内蒙古风电基础钢筋混凝土在氯盐环境中的寿命预测
Life Prediction of Reinforced Concrete of Wind Power Foundation in Inner Mongolia Chloride Environment
摘 要
针对内蒙古通辽地区的氯盐环境,基于修正菲克第二定律和电化学腐蚀规律,开展混凝土内部氯盐输运及钢筋锈蚀模拟,利用多物理场耦合软件Comsol Muhiphysic建立风电机组基础钢筋锈蚀开裂模型,对该地区风电机组钢筋混凝土的寿命进行预测。结果表明:当混凝土表面的氯盐含量由1.8%下降到1.2%时,保护层开裂时间由27 a推迟到31 a;通辽地区风电机组基础表面的保护层厚度为42 mm,其裂缝宽度达到允许的最大值需要27 a,考虑到四季气候影响,实际需要34 a;保护层厚度每增加3 mm,开裂时间推迟约1.2 a。
钢筋混凝土
氯盐环境
钢筋锈蚀
开裂
wind power foundation
reinforced concrete
chloride environment
steel bar corrosion
cracking
Abstract
According to the chloride environment in Tongliao, Inner Mongolia, based on the modified Fick's second rules and electrochemical corrosion rules, the simulation of chloride transport and steel corrosion in concrete was carried out. The multi-physics coupling software Comsol Muhiphysic was used to establish the corrosion and cracking model of the wind turbine foundation steel bar, and to predict the structural life of reinforced concrete of wind turbine in this area.
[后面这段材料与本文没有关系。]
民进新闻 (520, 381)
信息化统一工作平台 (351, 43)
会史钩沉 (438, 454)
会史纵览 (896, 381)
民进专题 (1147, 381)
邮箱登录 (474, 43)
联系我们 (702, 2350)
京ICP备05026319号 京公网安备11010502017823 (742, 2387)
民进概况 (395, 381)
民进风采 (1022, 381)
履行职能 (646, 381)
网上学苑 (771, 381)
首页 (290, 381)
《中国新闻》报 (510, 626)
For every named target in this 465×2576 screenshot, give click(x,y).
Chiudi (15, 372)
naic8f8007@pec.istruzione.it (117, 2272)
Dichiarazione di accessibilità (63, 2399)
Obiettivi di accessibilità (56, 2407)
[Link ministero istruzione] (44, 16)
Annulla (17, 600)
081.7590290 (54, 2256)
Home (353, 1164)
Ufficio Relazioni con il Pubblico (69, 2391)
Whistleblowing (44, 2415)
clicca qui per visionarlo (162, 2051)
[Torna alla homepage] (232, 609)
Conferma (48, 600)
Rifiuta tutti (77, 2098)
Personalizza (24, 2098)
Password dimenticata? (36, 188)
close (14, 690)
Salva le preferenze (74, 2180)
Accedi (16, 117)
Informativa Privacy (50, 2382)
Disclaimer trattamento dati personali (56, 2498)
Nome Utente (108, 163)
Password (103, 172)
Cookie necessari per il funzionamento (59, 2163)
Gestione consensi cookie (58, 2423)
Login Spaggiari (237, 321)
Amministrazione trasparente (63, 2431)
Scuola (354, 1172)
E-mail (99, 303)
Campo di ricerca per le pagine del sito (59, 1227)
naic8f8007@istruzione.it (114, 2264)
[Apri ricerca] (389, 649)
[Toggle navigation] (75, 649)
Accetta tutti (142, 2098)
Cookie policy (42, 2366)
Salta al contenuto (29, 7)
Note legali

The results showed that when the chloride concentration on the concrete surface decreased from 1.8% to 1.2%, and the cracking time of protective layer was delayed from 27 years to 31 years. The thickness of protective layer on surface of wind turbine foundation in Tongliao area was 42 mm, and it took 27 years for the crack width to reach the allowable maximum value. Taking into account the climate in the four seasons,it took 34 years. For every 3 mm increased in the thickness of protective layer, the cracking time was delayed by about 1.2 years.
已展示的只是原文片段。